**VOCI ESTRATTE:**

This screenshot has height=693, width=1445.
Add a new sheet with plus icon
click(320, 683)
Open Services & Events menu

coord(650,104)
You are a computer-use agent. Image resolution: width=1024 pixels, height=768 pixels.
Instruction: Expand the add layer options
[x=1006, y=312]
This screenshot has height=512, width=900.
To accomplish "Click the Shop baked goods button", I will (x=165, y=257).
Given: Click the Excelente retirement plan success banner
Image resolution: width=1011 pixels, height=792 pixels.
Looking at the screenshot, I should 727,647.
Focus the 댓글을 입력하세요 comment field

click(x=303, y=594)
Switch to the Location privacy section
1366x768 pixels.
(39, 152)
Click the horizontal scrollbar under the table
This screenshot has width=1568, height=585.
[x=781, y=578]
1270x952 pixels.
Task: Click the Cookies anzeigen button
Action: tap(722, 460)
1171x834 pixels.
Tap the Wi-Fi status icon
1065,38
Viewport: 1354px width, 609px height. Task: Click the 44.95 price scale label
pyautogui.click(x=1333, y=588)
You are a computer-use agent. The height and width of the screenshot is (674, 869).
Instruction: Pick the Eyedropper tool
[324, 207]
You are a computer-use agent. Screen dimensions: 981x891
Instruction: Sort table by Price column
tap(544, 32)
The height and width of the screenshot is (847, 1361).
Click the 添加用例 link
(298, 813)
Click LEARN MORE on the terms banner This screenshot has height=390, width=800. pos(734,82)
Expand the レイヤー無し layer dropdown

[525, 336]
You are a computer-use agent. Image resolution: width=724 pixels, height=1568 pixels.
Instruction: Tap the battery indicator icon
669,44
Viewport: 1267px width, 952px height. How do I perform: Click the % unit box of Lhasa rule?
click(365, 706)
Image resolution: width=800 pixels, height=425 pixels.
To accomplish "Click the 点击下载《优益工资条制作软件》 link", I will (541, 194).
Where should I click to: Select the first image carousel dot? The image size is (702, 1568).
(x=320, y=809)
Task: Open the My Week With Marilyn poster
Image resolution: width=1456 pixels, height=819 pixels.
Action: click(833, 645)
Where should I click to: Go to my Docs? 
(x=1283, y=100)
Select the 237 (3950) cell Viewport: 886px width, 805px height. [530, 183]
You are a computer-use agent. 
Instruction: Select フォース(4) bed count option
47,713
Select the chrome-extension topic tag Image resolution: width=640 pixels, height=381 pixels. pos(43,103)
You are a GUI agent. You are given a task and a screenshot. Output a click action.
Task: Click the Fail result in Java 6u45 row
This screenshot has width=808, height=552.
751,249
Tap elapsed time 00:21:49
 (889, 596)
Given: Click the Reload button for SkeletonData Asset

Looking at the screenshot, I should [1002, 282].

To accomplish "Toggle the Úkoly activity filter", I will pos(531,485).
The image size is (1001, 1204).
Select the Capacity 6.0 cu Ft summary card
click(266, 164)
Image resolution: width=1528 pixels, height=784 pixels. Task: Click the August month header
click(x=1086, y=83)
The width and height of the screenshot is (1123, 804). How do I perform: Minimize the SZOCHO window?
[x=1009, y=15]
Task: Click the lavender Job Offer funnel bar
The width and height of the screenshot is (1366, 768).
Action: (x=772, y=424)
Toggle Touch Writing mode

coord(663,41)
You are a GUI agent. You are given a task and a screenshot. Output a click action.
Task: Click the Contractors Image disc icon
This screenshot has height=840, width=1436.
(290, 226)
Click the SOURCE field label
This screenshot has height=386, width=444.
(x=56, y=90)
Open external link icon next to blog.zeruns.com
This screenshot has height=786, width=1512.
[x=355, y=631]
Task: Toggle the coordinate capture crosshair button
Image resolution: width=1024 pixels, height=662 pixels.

**CONSEGNA:** Riscrivi solo le righe che vanno da quella con "Task: Open the My Week With Marilyn poster" fino a quella con "Select the 237" compresa, richieste incluse, e trasla di 93 ogni numero delle coordinate date come risposta.

**RISPOSTA:**
Task: Open the My Week With Marilyn poster
Image resolution: width=1456 pixels, height=819 pixels.
Action: click(926, 738)
Where should I click to: Go to my Docs? 
(x=1376, y=193)
Select the 237 (3950) cell Viewport: 886px width, 805px height. [623, 276]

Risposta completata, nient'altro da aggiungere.